## WHAT NEEDS TO BE DONE
Copy out the rows word for word, starting with the line containing "Given: Select the Cludia Welch recipient name" and ending with the line containing "Screen dimensions: 1568x439". Include both of those lines.

— start ITEMS —

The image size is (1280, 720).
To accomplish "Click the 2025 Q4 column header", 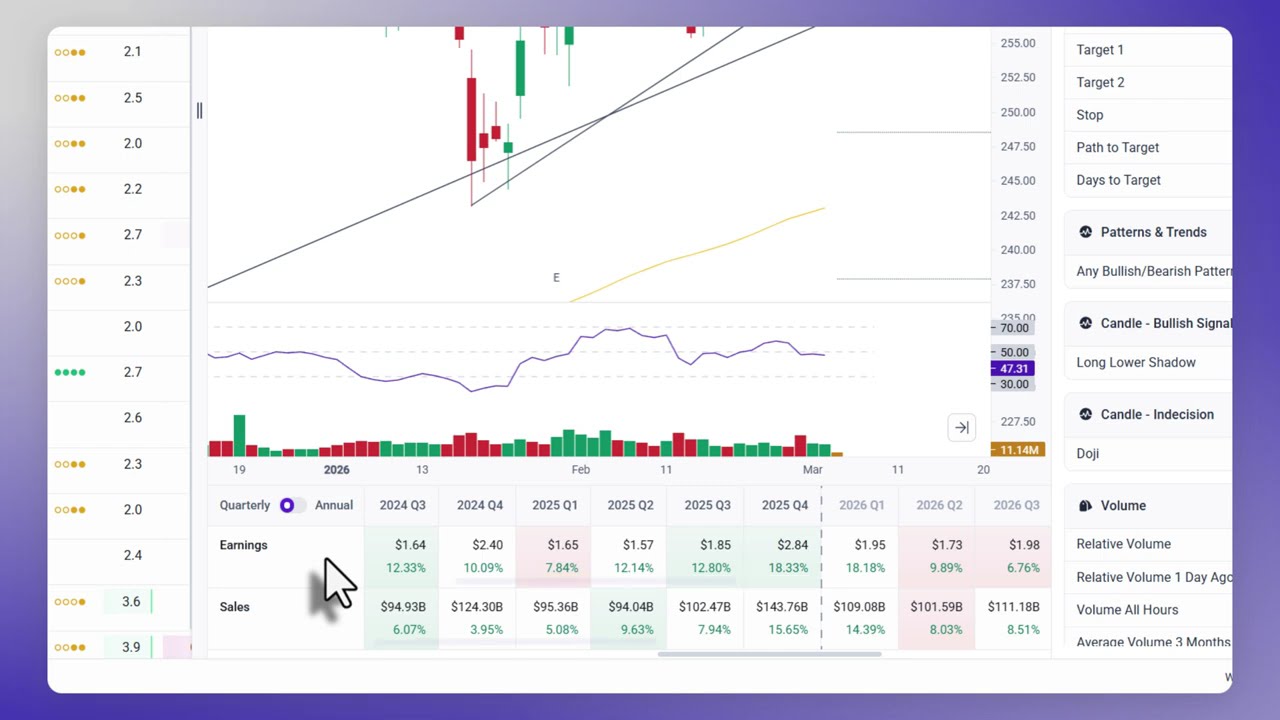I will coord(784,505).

— end ITEMS —
— start ITEMS —

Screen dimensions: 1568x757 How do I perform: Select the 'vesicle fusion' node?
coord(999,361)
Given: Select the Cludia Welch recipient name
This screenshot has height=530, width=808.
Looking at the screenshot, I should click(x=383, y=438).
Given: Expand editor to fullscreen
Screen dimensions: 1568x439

— end ITEMS —

## FINAL RESULT
Given: Select the Cludia Welch recipient name
This screenshot has height=530, width=808.
Looking at the screenshot, I should click(x=383, y=438).
Given: Expand editor to fullscreen
Screen dimensions: 1568x439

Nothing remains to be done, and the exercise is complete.